Re support for Independence – we none of us actually know where that stands just now, anymore than we can predict the Tory majority at the present time. It would be foolish to believe any poll.

We both ended up on the ‘wrong’ side of Brexit.

You write Nicola Sturgeon ‘ seeks to cause the rest of the UK as much of a problem as she can Is that what you really think/ Is that how she is represented in the southern media?

I believe that Nicola is acting in the best interests of the people of Scotland whom she is sworn to represent and she is well aware that many of these people voted NO to separation from the UK and many voted to leave the EU.
The Scottish Government ( equal partners in this Union) prepared a lengthy document setting out possible solutions to the Brexit situation that would have been good for the entire UK, a genuine attempt at compromise that T May did not even consider.
T May said she would not trigger Brexit until she had a UK wide consensus and she went ahead without the agreement of Wales, N. Ireland or Scotland, OR Gibraltar.

So who’s causing the problems in the UK?
Look at the mess in N. Ireland – that’s not Nicola’s fault.
Warships in the Mediterranean and sabre rattling about going to war with Spain is not caused by anything Nicola is doing.

And now a snap GE17.

56 out of 59 MP’s is a pretty high score. It equates to approx. 93% of the vote in a WM election – unheard of! That would be difficult for any government to repeat.

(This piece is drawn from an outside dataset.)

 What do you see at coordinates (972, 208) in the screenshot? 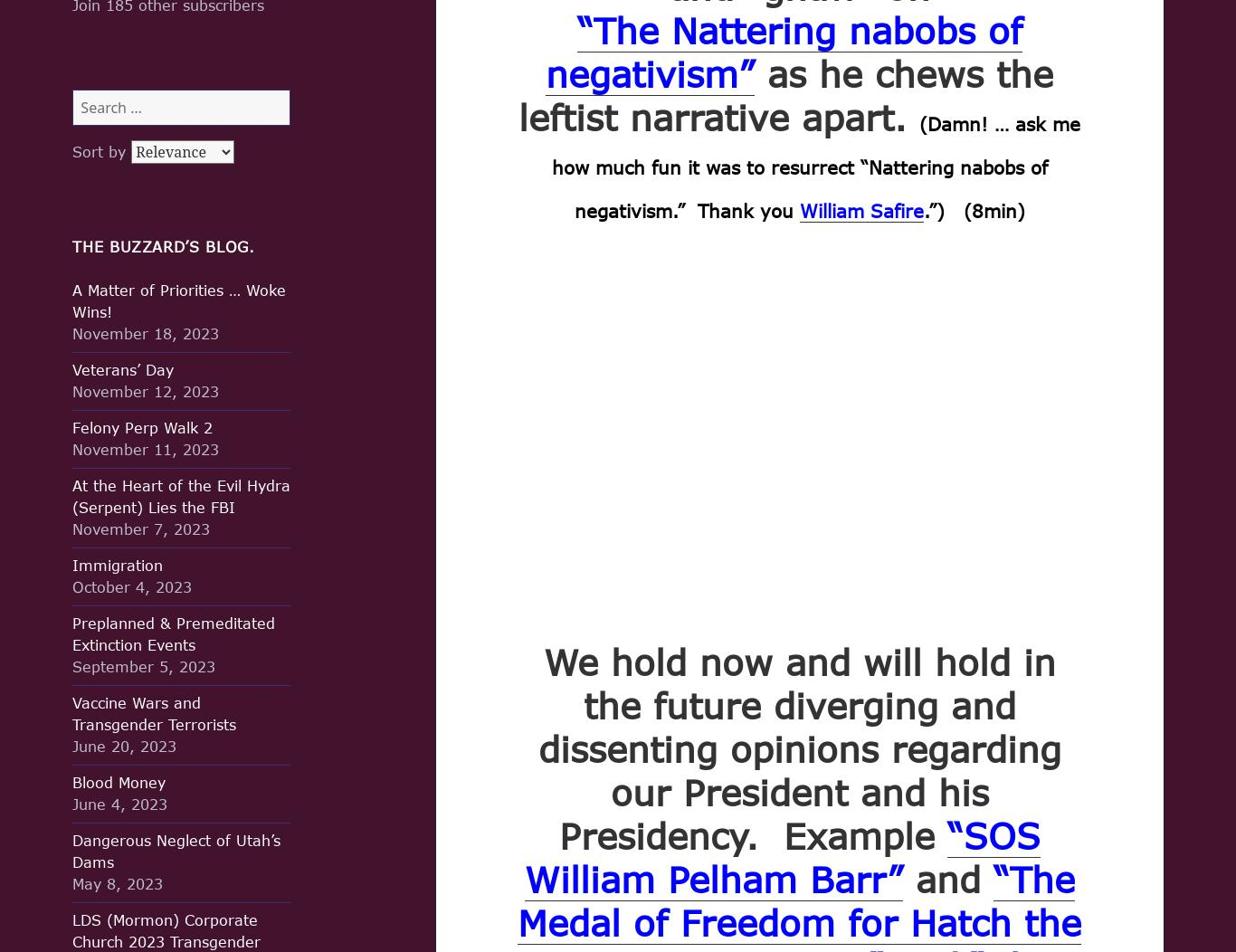
I see `'.”)   (8min)'` at bounding box center [972, 208].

Here’s why you would be wrong to use the result of this G Election as an indicator of the strength of feeling re Independence:

In England only people over 18 years of age can vote. You can join the Army at 17 and fight and die for your country but you can’t vote. Isn’t that a bit odd?

In Scotland you can marry at 16, vote at 16, and join the Army at 17 to fight and possibly die for a country you can vote for.
In Scottish elections anyone 16 or older can vote, EU citizens can vote and anyone living in Scotland can vote.

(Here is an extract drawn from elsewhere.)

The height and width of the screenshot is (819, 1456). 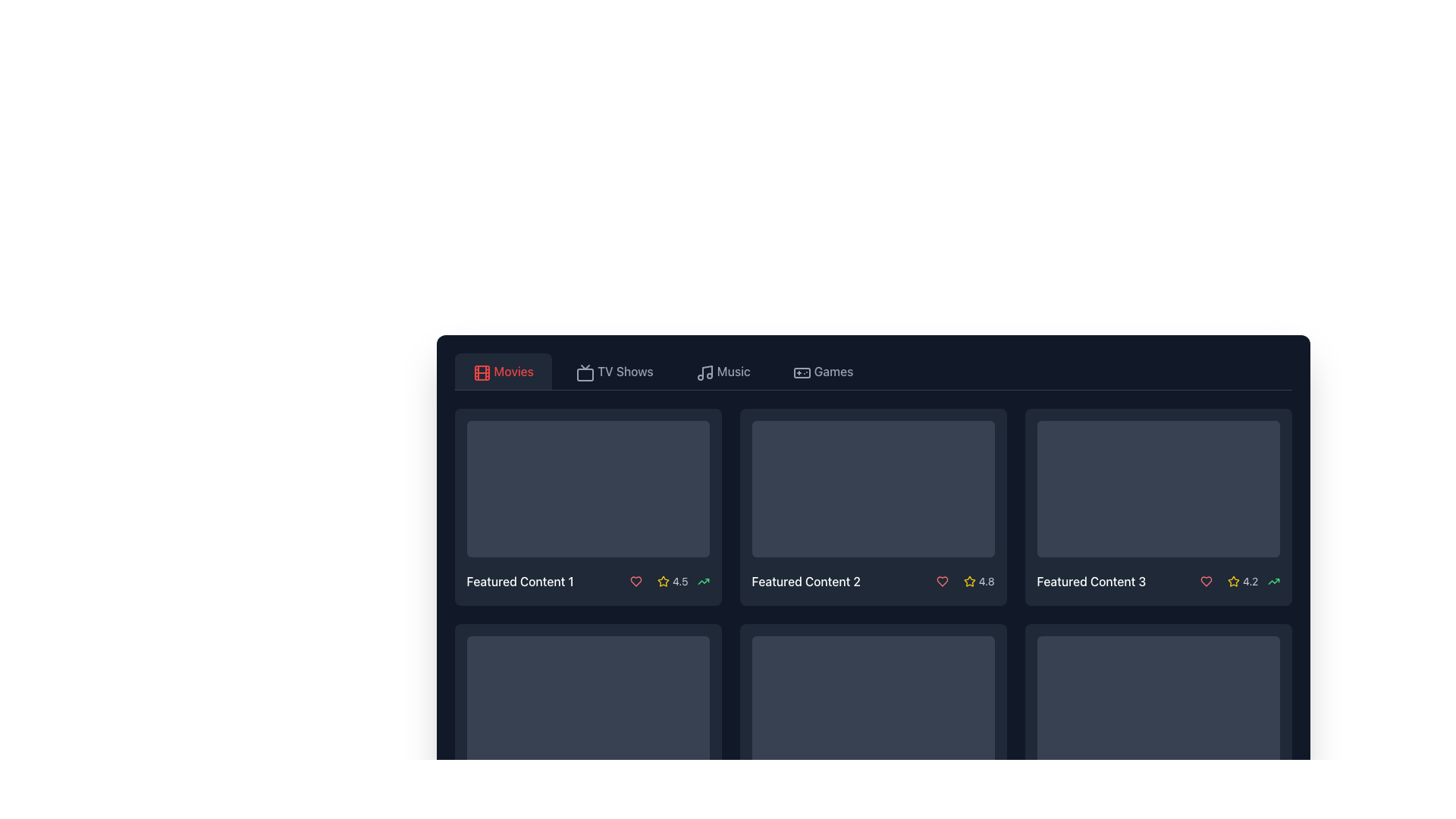 What do you see at coordinates (702, 581) in the screenshot?
I see `the 'trending up' icon located at the bottom section of the 'Featured Content 1' card, which visually indicates a positive movement in a related metric` at bounding box center [702, 581].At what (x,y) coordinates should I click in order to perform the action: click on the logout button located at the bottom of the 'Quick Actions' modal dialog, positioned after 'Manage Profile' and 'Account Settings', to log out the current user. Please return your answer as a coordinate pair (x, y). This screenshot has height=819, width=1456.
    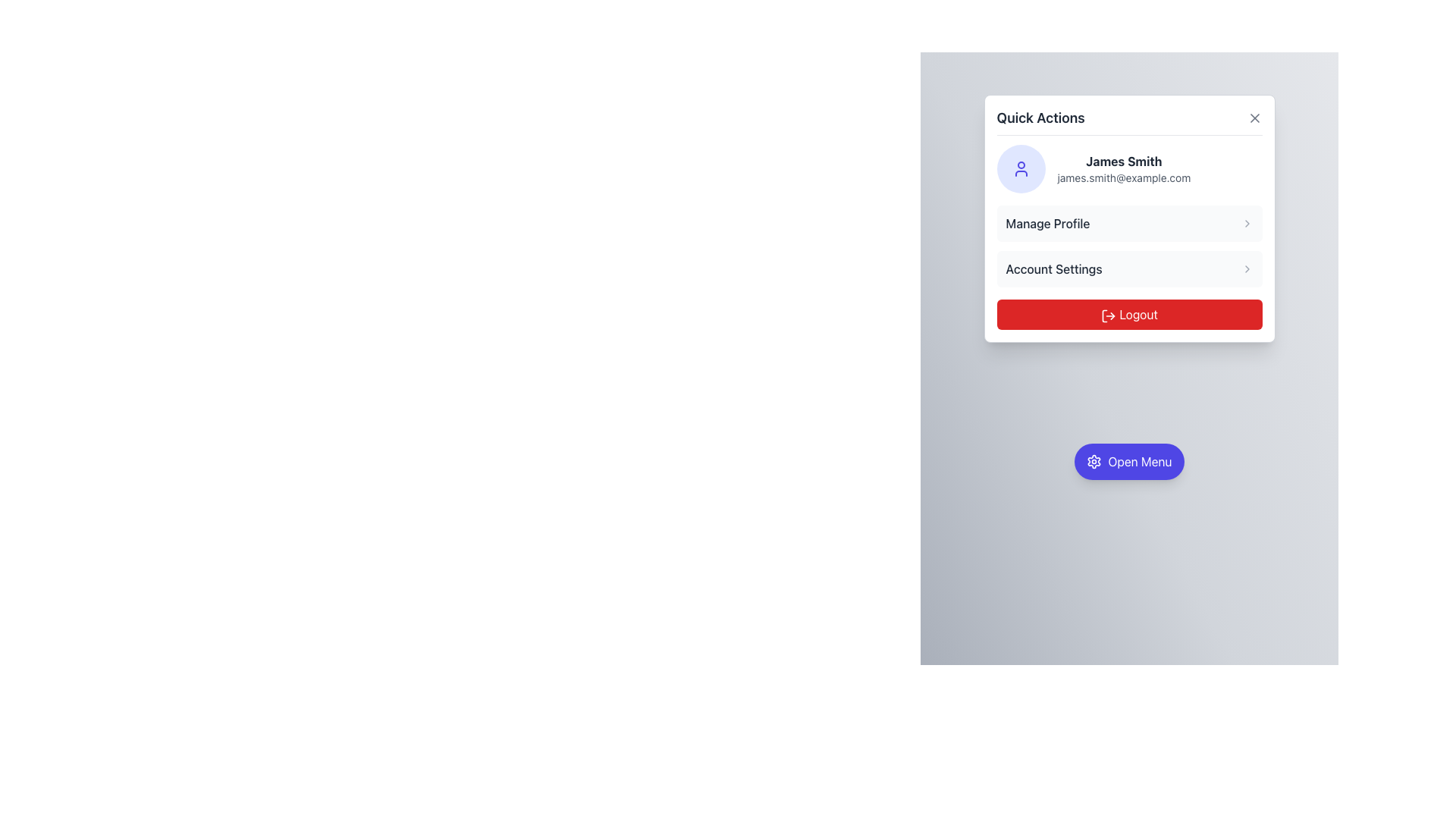
    Looking at the image, I should click on (1129, 314).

In English/UK elections only 18 year old upwards can vote and no EU citizens can vote.

Support for Independence in 16-18 year olds in Scotland is 75%.
As a result of Brexit, I imagine that many EU citizens will also vote for Independence.

Since this election will only allow 18 year olds upwards and no EU citizens to vote, it will not be a true, accurate demonstration of the actual support for Independence currently held in Scotland and it would be misleading to regard it in this way.

Maybe party politics is dying out in England and it’s time another completely new party was started. That might help bring in a strong opposition because a democracy without opposition is really a plutocracy or worse, an autocracy.

meg merrilees

Sorry Dave,

I’ve typed out a lengthy reply twice today to your posting but it has failed to show. Maybe they both will show up tmrw; or maybe the thread is closed.

Really can’t give up anymore time on this.